Continue the dating-show recap about Evan, Paul, and the women at the chateau from where it stops.
Segment Start: Text under study
The next pair is Andrea, 24, a PC specialist, and Gretchen, 29, an account manager. In an interview, Gretchen says that with most of her boyfriends, she ended up paying for everything, so she wouldn't mind finding a rich man. Gretchen kind of looks like the love child of Ellen DeGeneres and Polly Draper. She's also wearing this necklace with a large rectangle hanging from it, and the rectangle looks like it's made of tinfoil. Gretchen says that in her apartment, there are roaches and no heat, so this chateau is like heaven.
The first groups of women enter. Paul welcomes them, and they are led to their rooms. I notice that Heidi is totally wearing a see-through black shirt with a black bra underneath. I know that's what I usually wear for a day trip through the French countryside. Dayana has on a corset-style top and low-riders, so that she has back fat hanging over the top of her butt. That's a sexy look. Someone asks if the painting on the wall is Evan's family crest, and someone else points out a painting that might be of Evan -- it's some seventeenth-century dude with the high collar and the robe, and he's all, "What is up with the back fat, bizzotch?"
Cut to Evan, who is still getting wine lessons from Paul. That Paul is magic! He greets the women and still manages to fit in some wine lessons! Paul tells Evan that part of tasting wine is getting the aroma, so you should take a sip of wine and then "suck the air over it between your teeth." Evan takes a sip and then makes a prolonged slurping noise, kind of like he's gargling with the wine. I don't know how Paul didn't fall down laughing. Evan eventually chokes and starts laughing at himself.
Segment End: Text under study
Segment Start: Supplied data
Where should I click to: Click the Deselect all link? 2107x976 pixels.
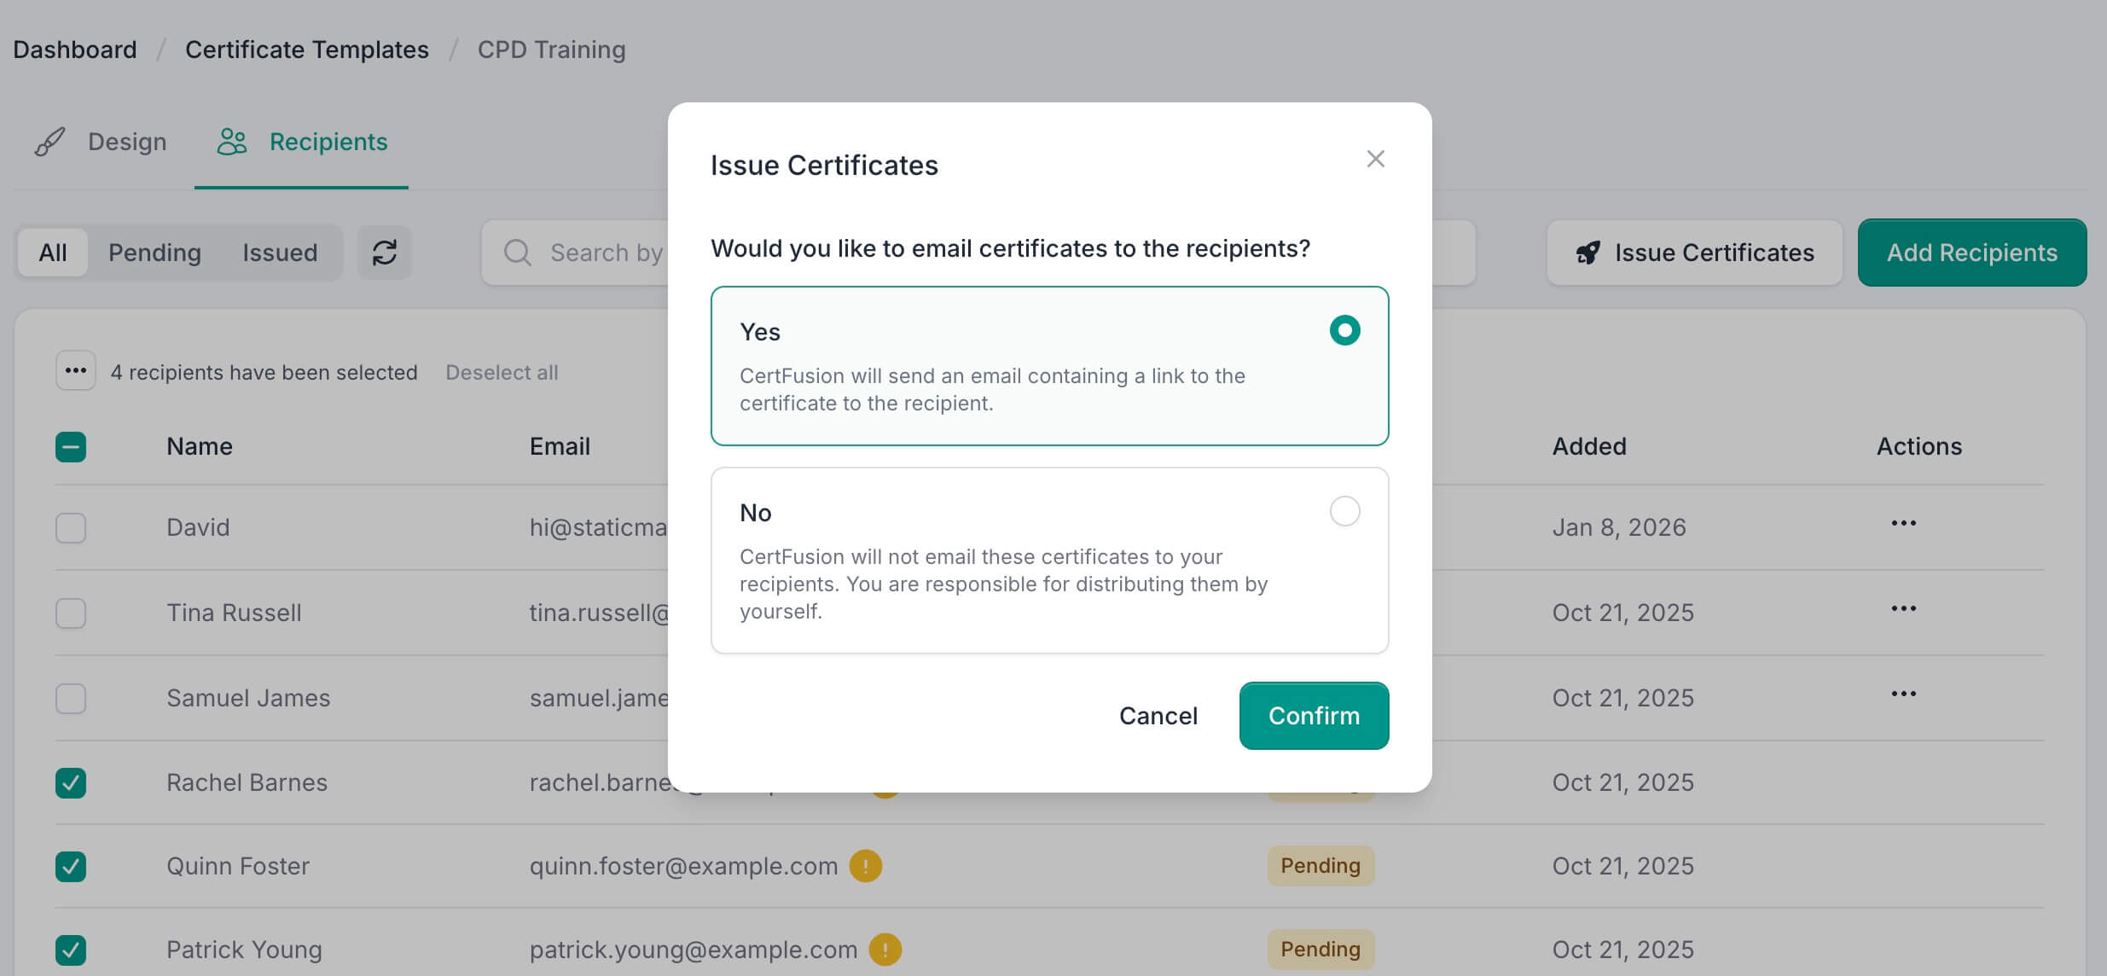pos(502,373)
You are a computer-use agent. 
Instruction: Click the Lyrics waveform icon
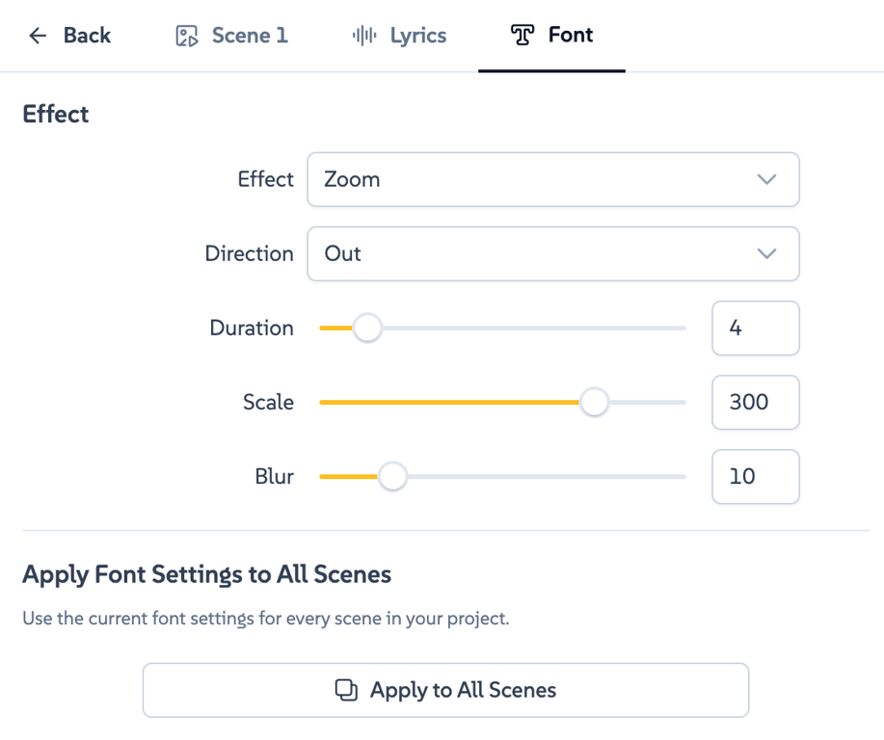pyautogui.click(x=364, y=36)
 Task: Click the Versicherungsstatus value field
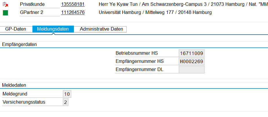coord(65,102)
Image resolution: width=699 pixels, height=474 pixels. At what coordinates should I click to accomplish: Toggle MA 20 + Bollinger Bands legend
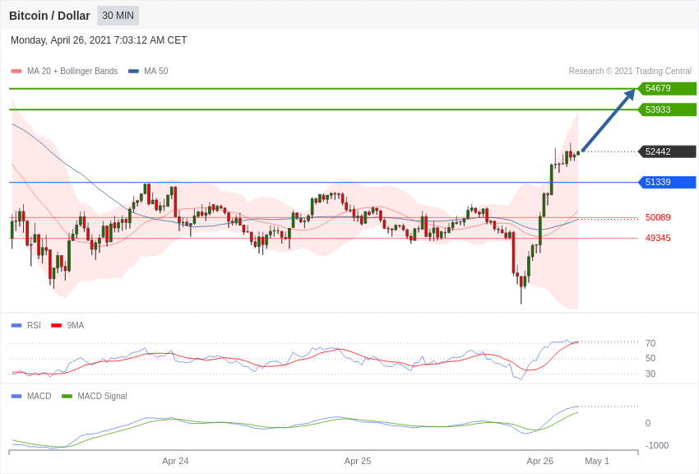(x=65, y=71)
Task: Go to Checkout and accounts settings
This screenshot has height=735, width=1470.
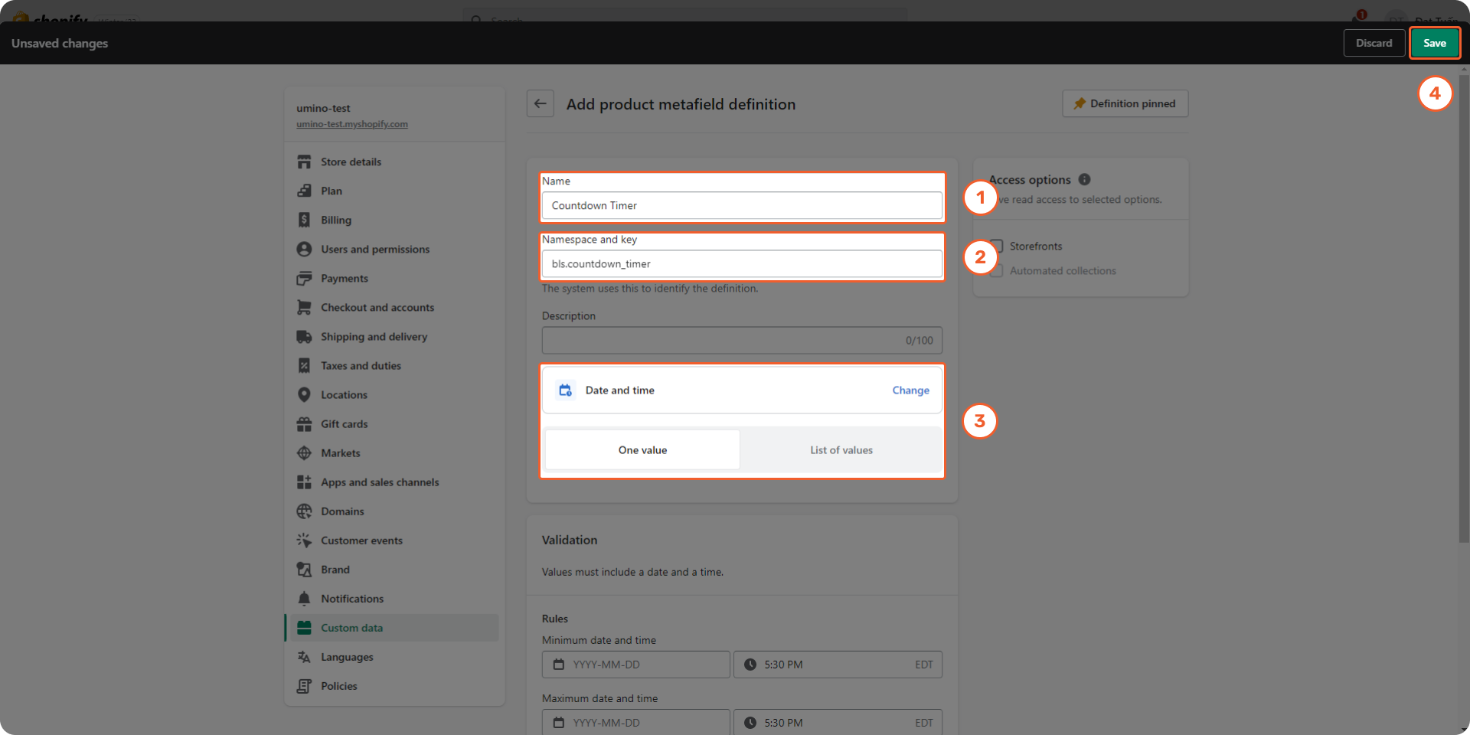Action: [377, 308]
Segment End: Supplied data
Segment Start: Supplied data
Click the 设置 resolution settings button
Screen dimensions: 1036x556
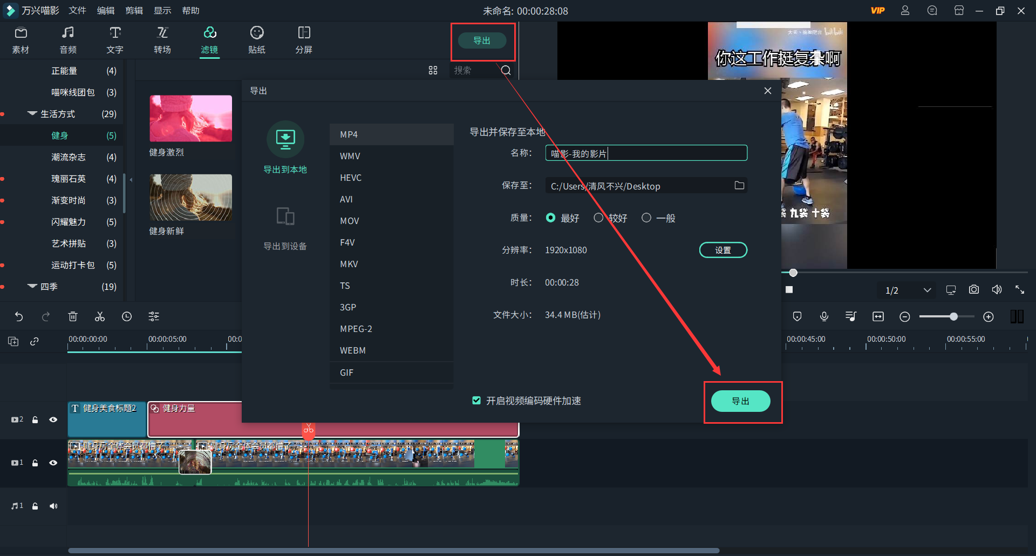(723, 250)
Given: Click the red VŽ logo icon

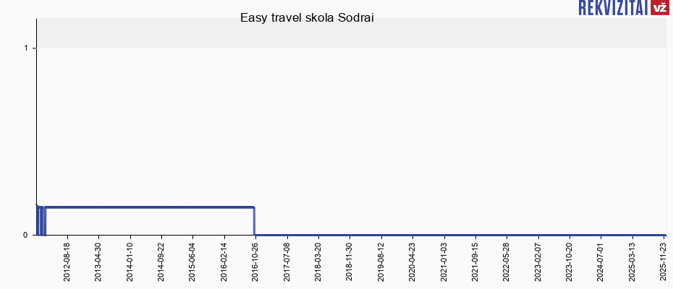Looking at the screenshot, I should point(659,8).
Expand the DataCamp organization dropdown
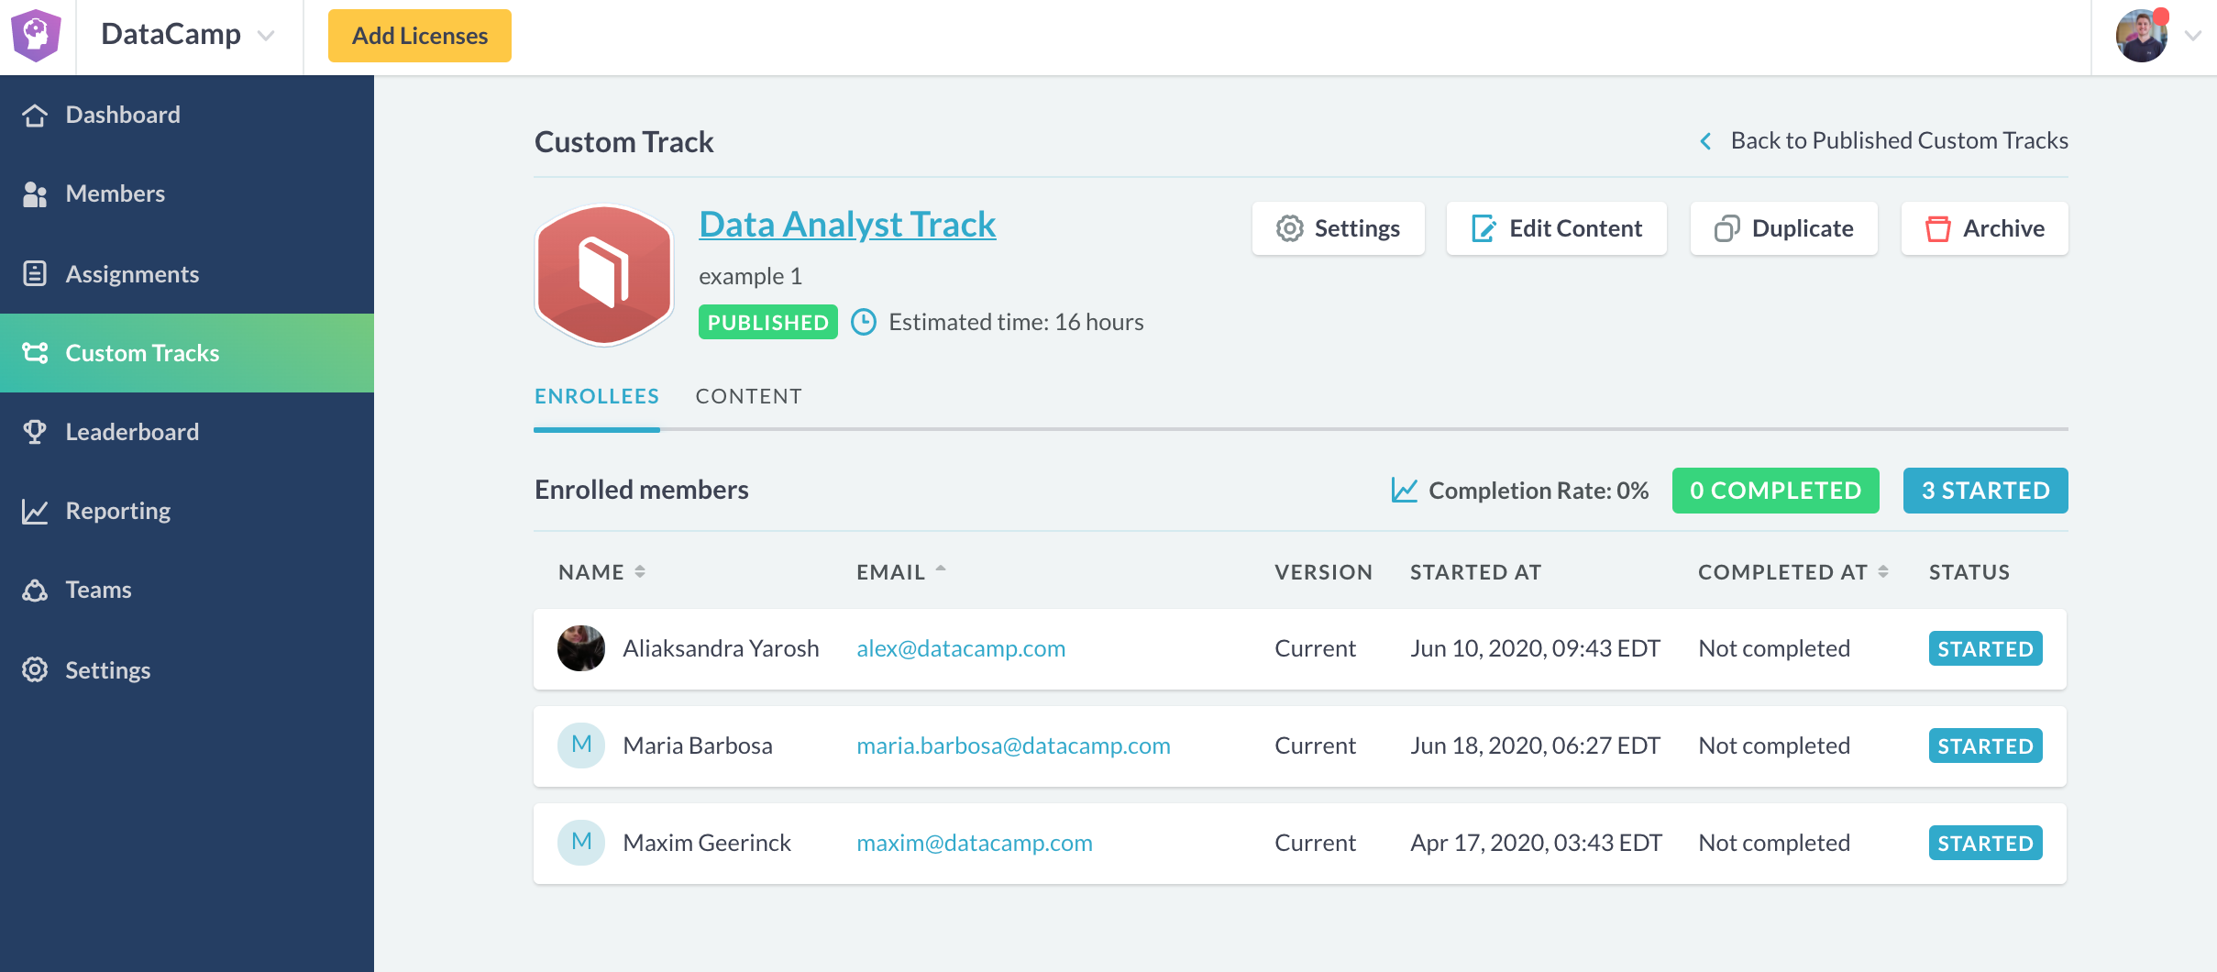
Segment End: Supplied data
__Expected answer__:
Back to the women. Melissa Jo is going on and on about the house. Another woman moves away from the window and knocks a lamp to the floor. Someone yells out, "You break it, you buy it!" Um, this isn't the local Wal-Mart. I don't think those rules apply here. That's one of the things that bugs me about this show. They are going to all these lengths to teach Evan how to appear rich, but it really doesn't seem like any of these women would know the difference. They're hardly from high society themselves. Paul continues to quiz Evan on the wine choices. In an interview, Erica, 32, a physical therapist, says that she could get used to living in a castle. Erica looks about forty-two. I don't mean to harp on the ages here, but every time a number appears on the screen, I burst out laughing. Two women look out the window and talk about how they could imagine getting married on the grounds.